Ankit Jha, Ishita, Pratham G. Shenwai, Ayush Batra, Siddharth Kotian and Piyush Modi, Manipal Institute of Technology, MAHE, India
Using physical interactive devices like mouse and keyboards hinders naturalistic human-machine interaction and increases the probability of surface contact during a pandemic. Existing gesturerecognition systems do not possess user authentication, making them unreliable. Static gestures in current gesture-recognition technology introduce long adaptation periods and reduce user compatibility. Our technology places a strong emphasis on user recognition and safety. We use meaningful and relevant gestures for task operation, resulting in a better user experience. This paper aims to design a robust, faceverification-enabled gesture recognition system that utilizes a graphical user interface and primarily focuses on security through user recognition and authorization.
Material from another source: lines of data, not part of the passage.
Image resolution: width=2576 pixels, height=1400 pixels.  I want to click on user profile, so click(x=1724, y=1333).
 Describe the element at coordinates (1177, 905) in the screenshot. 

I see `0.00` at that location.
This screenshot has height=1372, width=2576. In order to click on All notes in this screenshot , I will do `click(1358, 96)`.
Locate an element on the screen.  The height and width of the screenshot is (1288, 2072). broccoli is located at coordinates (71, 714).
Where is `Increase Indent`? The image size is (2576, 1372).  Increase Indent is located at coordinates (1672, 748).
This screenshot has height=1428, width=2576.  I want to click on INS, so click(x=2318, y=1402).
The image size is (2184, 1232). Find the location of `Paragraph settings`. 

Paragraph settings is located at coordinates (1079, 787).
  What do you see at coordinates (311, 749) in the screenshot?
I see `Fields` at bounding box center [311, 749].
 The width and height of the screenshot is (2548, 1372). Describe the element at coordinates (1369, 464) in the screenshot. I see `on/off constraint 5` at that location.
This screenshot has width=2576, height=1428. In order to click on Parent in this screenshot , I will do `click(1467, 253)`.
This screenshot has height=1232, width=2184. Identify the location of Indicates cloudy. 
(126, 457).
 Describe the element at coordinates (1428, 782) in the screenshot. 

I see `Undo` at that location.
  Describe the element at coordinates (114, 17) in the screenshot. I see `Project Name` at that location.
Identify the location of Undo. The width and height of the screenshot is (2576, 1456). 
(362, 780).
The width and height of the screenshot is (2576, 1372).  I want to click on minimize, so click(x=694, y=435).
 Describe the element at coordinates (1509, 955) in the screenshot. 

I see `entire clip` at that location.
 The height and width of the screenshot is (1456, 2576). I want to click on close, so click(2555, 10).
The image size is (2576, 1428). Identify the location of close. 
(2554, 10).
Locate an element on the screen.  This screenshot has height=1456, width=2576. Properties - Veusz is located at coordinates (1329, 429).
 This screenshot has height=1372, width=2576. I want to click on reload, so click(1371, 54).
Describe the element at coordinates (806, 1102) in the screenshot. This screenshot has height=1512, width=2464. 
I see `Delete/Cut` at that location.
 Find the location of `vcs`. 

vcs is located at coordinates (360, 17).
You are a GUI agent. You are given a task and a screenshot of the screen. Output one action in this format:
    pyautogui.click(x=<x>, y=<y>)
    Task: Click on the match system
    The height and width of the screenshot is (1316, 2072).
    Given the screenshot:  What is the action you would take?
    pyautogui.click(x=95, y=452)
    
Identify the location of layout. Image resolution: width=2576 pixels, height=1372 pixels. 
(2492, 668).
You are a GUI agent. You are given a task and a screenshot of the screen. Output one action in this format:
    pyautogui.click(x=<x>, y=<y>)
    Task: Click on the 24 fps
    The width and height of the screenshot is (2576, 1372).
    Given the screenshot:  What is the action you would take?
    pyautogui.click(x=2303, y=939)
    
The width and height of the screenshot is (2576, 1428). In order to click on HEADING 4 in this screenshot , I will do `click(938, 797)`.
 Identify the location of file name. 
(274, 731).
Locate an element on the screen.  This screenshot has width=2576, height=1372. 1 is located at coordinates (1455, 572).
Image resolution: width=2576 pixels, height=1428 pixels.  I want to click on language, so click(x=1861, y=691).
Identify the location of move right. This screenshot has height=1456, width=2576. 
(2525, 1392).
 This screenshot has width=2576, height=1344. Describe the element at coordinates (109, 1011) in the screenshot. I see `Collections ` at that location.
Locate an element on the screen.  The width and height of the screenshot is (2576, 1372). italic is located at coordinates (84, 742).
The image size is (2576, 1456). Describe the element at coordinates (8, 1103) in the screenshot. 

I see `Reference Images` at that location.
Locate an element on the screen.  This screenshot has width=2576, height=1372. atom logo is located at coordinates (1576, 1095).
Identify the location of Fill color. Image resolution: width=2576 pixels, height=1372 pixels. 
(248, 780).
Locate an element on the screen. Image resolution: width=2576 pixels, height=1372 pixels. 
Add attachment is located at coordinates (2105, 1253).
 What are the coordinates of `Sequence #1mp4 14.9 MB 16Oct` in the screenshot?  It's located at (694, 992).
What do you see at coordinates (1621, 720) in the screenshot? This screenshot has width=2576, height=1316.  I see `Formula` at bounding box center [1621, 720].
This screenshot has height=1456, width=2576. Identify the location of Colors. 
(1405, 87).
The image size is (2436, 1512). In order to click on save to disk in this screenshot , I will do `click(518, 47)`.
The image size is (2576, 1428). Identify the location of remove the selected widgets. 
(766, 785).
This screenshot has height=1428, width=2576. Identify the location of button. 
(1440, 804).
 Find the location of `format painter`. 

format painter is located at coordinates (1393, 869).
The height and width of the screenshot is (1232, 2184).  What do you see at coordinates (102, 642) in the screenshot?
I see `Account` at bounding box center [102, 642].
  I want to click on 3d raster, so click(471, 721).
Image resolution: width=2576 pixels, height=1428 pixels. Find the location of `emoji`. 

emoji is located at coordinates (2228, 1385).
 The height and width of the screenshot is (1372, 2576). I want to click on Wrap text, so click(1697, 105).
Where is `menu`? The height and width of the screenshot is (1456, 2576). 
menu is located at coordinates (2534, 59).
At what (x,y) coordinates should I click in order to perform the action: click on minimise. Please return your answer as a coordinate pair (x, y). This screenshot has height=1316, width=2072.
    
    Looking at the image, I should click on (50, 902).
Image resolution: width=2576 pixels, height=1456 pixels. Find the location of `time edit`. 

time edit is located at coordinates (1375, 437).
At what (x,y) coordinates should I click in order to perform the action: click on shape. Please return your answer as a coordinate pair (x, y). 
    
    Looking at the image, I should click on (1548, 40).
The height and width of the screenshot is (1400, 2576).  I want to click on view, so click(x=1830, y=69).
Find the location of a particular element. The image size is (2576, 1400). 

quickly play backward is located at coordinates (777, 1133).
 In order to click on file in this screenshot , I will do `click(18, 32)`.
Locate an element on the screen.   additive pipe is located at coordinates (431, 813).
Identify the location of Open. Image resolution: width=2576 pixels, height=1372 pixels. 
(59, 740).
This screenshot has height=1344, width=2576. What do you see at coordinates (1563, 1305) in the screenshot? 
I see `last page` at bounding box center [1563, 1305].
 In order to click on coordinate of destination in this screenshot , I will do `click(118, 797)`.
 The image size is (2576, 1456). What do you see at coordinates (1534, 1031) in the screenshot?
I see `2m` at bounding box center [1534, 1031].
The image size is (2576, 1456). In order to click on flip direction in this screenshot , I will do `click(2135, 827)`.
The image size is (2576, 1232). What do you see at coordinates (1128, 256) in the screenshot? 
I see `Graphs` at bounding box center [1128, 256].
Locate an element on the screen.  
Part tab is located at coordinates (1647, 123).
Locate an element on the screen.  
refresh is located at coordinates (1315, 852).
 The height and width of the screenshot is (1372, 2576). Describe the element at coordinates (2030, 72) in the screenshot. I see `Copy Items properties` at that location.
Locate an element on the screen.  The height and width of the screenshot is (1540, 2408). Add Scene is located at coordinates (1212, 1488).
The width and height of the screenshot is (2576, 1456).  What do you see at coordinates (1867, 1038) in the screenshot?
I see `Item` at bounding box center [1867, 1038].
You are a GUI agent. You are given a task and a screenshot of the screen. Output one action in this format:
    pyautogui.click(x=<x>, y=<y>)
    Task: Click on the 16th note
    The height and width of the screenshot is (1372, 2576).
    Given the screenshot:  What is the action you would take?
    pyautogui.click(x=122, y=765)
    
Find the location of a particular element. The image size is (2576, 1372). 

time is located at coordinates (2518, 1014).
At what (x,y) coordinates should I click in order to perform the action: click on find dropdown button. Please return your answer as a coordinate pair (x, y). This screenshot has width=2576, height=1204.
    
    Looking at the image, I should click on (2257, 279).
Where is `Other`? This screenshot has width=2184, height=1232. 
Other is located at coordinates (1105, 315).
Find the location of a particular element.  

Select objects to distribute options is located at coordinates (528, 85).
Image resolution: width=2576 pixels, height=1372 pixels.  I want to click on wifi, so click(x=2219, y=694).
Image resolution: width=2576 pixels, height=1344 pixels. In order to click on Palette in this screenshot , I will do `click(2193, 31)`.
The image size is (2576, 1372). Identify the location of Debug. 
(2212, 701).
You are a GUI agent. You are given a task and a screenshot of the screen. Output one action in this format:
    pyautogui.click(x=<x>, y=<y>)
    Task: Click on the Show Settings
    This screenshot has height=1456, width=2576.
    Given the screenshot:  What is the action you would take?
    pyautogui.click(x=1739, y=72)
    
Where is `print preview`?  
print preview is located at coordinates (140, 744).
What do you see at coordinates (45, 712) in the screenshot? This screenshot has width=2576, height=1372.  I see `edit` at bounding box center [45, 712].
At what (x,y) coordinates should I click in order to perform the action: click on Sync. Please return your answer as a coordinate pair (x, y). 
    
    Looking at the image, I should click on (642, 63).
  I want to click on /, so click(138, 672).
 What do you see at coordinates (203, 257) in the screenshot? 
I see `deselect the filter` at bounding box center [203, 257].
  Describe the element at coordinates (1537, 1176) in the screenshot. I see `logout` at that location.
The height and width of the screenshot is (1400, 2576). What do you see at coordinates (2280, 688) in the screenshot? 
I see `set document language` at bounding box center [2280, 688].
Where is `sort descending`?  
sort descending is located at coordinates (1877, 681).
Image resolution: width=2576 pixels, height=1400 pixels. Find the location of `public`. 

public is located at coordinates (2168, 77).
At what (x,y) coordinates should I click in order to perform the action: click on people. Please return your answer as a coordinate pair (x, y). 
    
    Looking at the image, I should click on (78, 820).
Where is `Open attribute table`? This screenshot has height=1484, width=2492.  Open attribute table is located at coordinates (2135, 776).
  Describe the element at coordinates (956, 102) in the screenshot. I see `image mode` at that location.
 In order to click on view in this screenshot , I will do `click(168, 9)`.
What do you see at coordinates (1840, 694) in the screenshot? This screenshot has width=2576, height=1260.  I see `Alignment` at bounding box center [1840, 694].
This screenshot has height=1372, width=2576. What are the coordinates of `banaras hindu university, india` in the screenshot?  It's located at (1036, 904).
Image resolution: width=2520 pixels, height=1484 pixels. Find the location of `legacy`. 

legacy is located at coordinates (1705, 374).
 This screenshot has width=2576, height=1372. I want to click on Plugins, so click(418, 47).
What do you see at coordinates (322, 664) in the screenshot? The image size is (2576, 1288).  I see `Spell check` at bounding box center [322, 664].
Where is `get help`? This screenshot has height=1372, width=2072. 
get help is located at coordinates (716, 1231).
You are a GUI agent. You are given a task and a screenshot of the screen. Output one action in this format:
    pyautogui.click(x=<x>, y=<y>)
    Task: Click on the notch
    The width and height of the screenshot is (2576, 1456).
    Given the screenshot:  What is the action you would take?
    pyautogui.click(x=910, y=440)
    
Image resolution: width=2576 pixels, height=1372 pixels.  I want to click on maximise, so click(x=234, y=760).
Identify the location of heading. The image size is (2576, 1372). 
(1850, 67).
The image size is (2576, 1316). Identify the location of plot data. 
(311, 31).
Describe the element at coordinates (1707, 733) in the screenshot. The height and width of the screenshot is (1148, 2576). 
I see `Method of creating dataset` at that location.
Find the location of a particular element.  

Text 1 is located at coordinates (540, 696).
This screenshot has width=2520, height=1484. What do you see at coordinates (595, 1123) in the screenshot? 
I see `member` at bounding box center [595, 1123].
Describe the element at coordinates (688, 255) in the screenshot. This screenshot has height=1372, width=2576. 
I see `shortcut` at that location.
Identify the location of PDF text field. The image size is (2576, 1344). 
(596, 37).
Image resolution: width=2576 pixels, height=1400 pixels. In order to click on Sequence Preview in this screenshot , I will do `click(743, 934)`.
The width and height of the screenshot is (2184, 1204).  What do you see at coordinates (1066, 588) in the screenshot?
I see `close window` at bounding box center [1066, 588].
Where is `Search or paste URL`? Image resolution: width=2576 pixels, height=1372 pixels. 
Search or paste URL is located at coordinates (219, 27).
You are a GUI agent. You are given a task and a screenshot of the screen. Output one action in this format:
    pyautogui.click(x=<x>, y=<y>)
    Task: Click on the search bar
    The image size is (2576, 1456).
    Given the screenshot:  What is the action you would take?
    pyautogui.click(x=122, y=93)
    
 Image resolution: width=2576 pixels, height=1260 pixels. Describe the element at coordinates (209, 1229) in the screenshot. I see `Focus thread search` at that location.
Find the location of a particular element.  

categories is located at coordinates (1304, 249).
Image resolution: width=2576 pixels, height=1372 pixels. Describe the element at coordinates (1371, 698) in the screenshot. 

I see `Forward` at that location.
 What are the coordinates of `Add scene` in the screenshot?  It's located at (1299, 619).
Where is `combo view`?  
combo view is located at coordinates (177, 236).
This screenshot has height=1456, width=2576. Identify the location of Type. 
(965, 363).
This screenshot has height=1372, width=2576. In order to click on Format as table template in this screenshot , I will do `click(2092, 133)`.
The face model uses MTCNN and FaceNet to verify the user, and our LSTM-CNN architecture for gesture recognition, achieving an accuracy of 95% with five classes of gestures. The prototype developed through our research has successfully executed context-dependent tasks like save, print, control video-player operations and exit, and context-free operating system tasks like sleep, shut-down, and unlock intuitively. Our application and dataset are available as open source.
Gesture Recognition, Human Computer Interaction, Face Authentication, CNN-LSTM, MediaPipe.